### Problem to work on
Copy the data below word for word, from the line containing "You are a computer-use" through the line containing "[x=1880, y=683]", including both of those lines.

Extracted data entries:
•••

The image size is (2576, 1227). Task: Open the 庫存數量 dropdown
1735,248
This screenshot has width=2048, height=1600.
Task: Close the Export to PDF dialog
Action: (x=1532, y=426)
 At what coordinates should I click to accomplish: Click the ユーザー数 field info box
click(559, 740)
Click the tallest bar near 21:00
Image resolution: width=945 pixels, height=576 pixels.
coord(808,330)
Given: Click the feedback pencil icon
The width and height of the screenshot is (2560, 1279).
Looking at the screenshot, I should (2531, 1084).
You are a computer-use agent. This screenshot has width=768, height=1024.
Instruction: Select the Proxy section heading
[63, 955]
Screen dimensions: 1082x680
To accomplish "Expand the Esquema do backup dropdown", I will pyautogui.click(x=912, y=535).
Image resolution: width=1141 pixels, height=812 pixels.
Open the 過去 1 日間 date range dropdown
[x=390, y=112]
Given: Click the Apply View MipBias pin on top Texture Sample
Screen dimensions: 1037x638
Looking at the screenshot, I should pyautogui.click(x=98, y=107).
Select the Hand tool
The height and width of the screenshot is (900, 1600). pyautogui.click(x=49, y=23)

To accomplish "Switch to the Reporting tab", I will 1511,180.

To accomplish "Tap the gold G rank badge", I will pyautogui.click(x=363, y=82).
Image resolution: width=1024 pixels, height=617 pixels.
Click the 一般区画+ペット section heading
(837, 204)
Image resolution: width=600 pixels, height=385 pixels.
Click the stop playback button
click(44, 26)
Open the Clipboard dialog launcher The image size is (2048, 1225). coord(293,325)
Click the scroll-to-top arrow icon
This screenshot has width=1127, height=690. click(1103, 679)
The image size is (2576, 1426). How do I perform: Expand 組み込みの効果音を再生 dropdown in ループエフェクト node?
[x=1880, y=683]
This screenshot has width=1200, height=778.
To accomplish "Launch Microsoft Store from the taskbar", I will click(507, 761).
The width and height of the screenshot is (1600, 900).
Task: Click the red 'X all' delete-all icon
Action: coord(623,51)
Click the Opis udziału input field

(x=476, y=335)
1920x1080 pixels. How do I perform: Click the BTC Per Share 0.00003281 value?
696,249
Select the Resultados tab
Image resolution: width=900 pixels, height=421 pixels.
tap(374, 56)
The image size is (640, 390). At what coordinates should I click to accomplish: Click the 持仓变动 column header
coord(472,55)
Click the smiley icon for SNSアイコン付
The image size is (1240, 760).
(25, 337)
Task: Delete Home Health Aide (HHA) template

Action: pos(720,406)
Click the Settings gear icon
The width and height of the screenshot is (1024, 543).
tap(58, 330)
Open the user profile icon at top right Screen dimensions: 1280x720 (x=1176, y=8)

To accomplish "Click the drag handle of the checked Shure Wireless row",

•••

### Task output
You are a computer-use agent. This screenshot has width=768, height=1024.
Instruction: Select the Proxy section heading
[63, 955]
Screen dimensions: 1082x680
To accomplish "Expand the Esquema do backup dropdown", I will pyautogui.click(x=912, y=535).
Image resolution: width=1141 pixels, height=812 pixels.
Open the 過去 1 日間 date range dropdown
[x=390, y=112]
Given: Click the Apply View MipBias pin on top Texture Sample
Screen dimensions: 1037x638
Looking at the screenshot, I should pyautogui.click(x=98, y=107).
Select the Hand tool
The height and width of the screenshot is (900, 1600). pyautogui.click(x=49, y=23)

To accomplish "Switch to the Reporting tab", I will 1511,180.

To accomplish "Tap the gold G rank badge", I will pyautogui.click(x=363, y=82).
Image resolution: width=1024 pixels, height=617 pixels.
Click the 一般区画+ペット section heading
(837, 204)
Image resolution: width=600 pixels, height=385 pixels.
Click the stop playback button
click(44, 26)
Open the Clipboard dialog launcher The image size is (2048, 1225). coord(293,325)
Click the scroll-to-top arrow icon
This screenshot has width=1127, height=690. click(1103, 679)
The image size is (2576, 1426). How do I perform: Expand 組み込みの効果音を再生 dropdown in ループエフェクト node?
[x=1880, y=683]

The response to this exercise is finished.